GIVEN PASSAGE:
_____
I organise the files manually

Bridge for browsing RAWS, photoshop for editing them

sid
 
files inported to my "photos needing processed" folder within their own folder which consists of the date month and year - event / activity / whatever

imported to lightroom crap binned and rest processed

folder then moved with their sidecar files to my proper "photos" folder and placed in the corresponding year / month folder
 
I use Adobe Bridge to sort through them, assign keywords and add a star rating. Import into Photoshop and process to jpeg.

I should really take another look at Lightroom but I was put off it by the poor sharpening and noise reduction in the earlier editions.
 
Is Lightroom able to pick up when new stuff has been put into a folder ie "2008_09_01 downloaded to C:/Photos" or do you have to add them all manually?
_____
GIVEN REQUEST 1: Locate each line in the records below that contains the string "dimensions" and copy those lines.

(Entries for locating words and elements)
_____
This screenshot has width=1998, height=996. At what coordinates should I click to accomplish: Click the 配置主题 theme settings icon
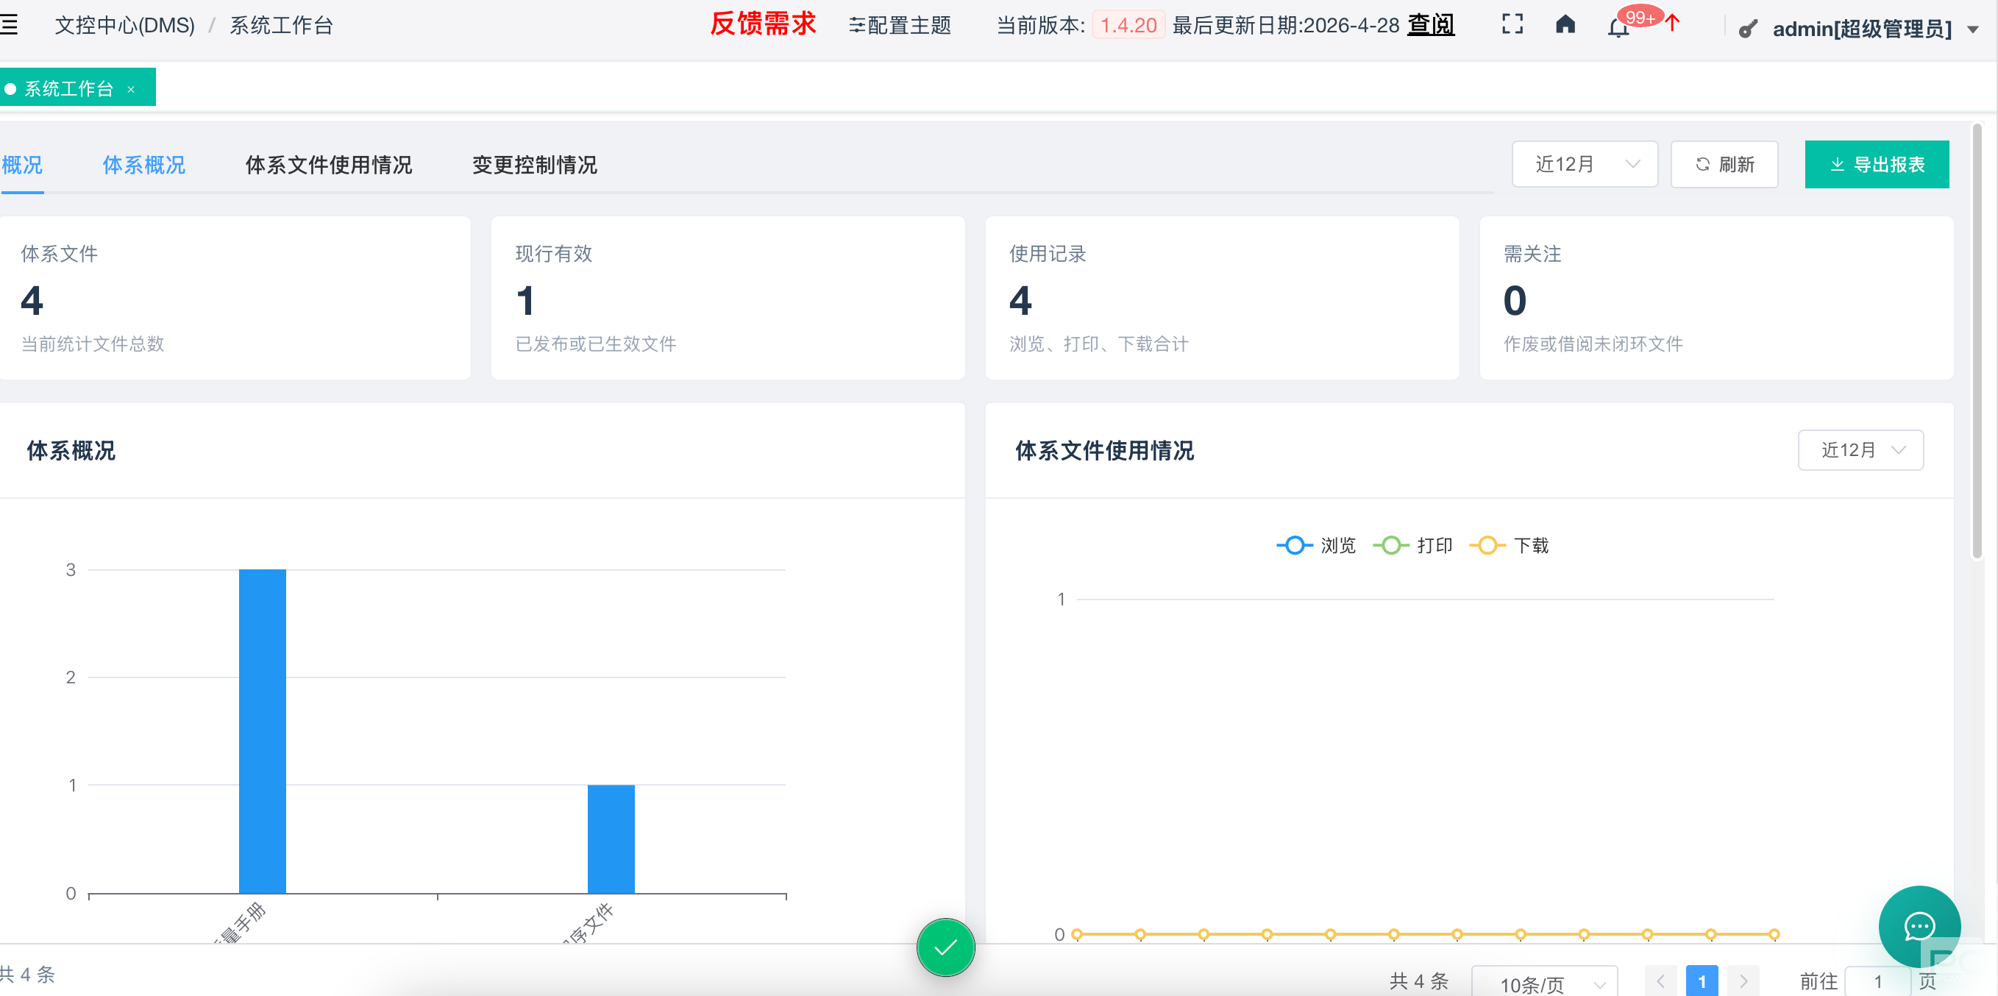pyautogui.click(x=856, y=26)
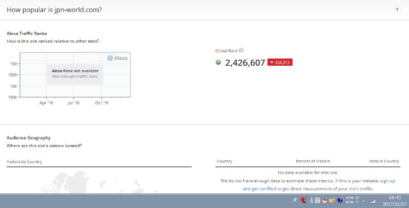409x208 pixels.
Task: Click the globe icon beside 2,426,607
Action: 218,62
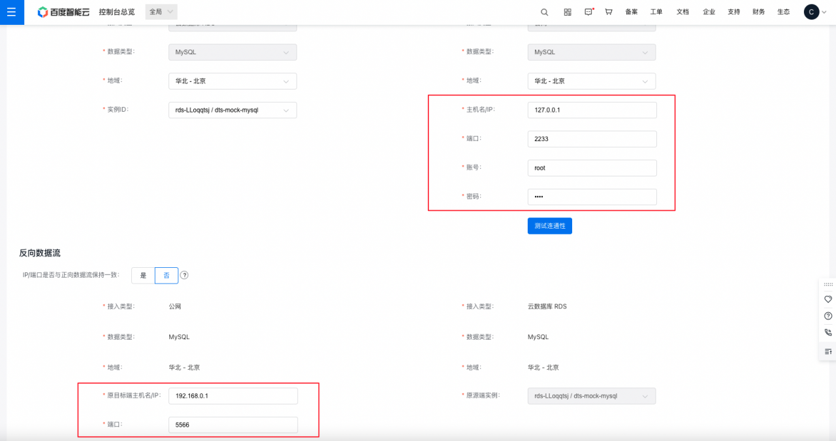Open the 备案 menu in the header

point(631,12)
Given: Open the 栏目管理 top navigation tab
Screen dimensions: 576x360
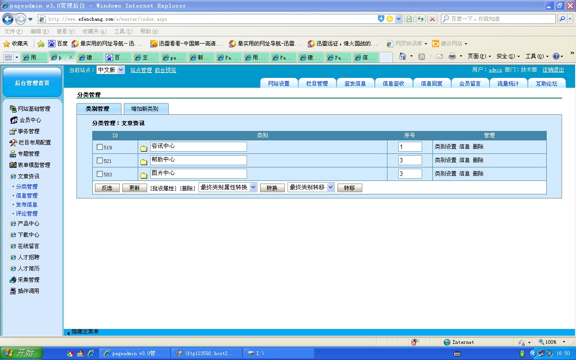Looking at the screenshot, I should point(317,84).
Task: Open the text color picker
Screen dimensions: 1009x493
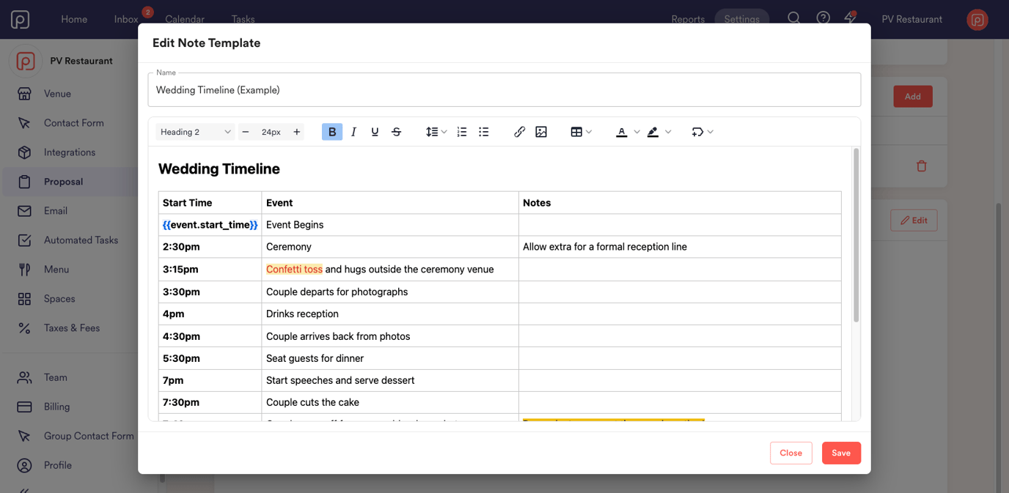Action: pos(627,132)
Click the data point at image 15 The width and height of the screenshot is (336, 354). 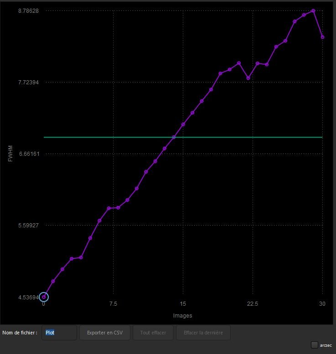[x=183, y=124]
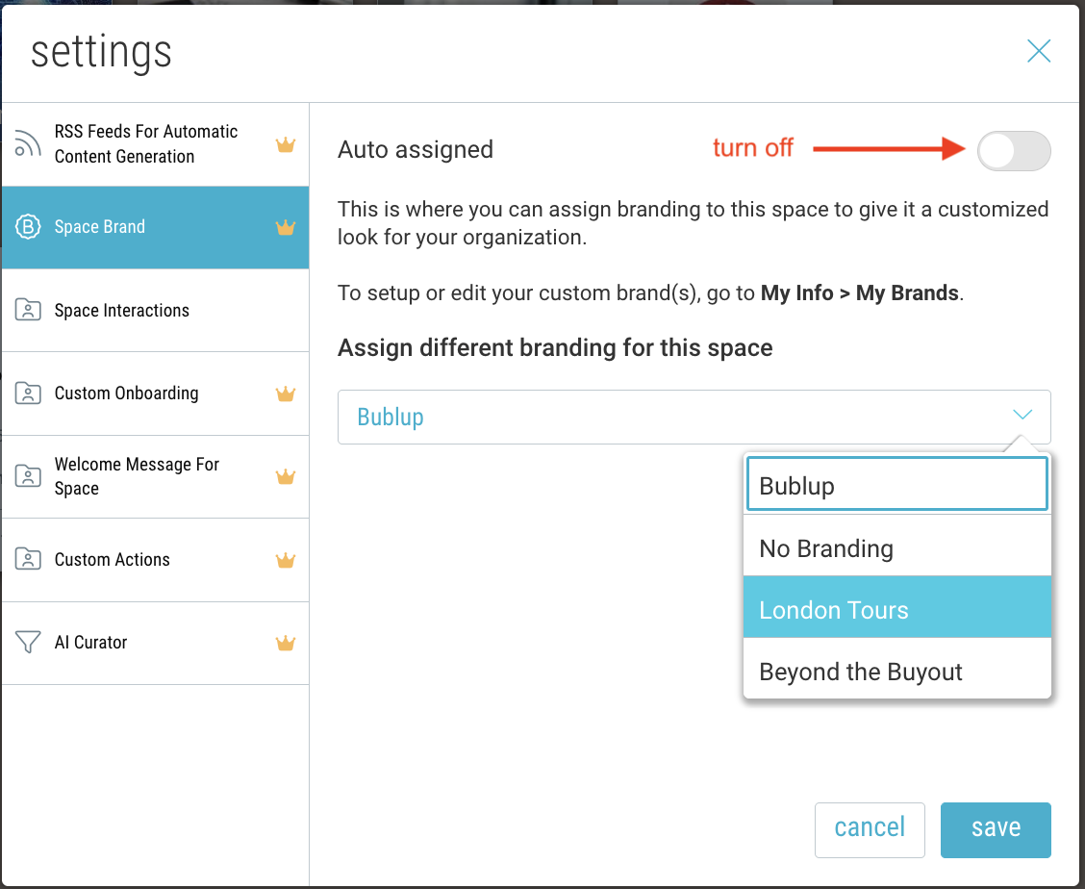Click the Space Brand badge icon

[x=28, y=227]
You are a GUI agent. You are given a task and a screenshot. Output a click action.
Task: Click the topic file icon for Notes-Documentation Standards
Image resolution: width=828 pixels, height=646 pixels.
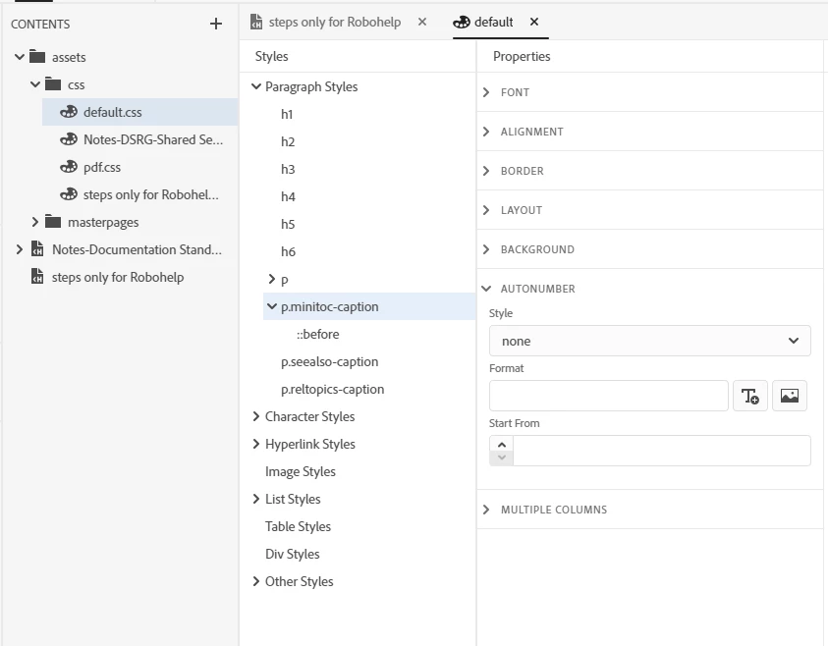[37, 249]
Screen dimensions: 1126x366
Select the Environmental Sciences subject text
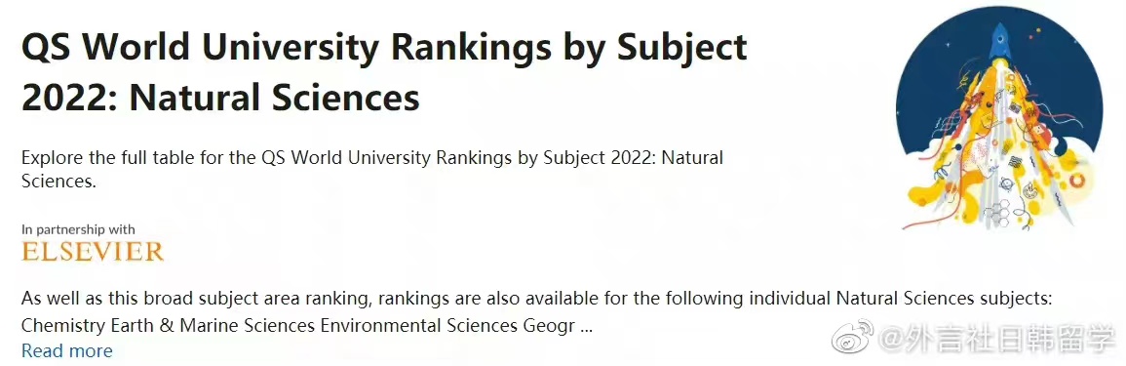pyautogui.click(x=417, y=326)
_____
GIVEN REQUEST 2: Proceed with the discussion of organizing and editing photo files above, picking up after its final sentence.

FINAL RESULT 1:
Screen dimensions: 576x360
Screen dimensions: 1009x493
Screen dimensions: 1126x366

FINAL RESULT 2:
copy RAWs off camera to where i want them, import into lightroom, process, export to CS2 for any little bits / resize, then run synctoy to backup any changes to the backup drive.
 
Raws go straight off cards or downloader, to a harddisk. Import and render previews in Aperture. Colour correction and general appearance processing also done in Aperture. Convert to 16bit Tiff, Photoshop for noise reduction/retouching. 8bit JPEG sRGB output for web, adobe RGB for printing.
 
Is Lightroom able to pick up when new stuff has been put into a folder ie "2008_09_01 downloaded to C:/Photos" or do you have to add them all manually?

It isn't an organiser like Adobe Bridge. You have to import pics into it but it does prompt you when a camera or storage card is connected.

Mine is set to import into Lightroom and also copy the images to the My Documents/My Pictures/RAW files folder. Within this it puts them automatically into a new folder based on date.
 
Is Lightroom able to pick up when new stuff has been put into a folder ie "2008_09_01 downloaded to C:/Photos" or do you have to add them all manually?

The usual way to do it is just to import everything straight off the card. It then organises it for you; you never have to touch the files themselves in explorer.
 
Nikon Transfer to copy nefs of the camera(also synchs the camera's clock to the pc clock at same time)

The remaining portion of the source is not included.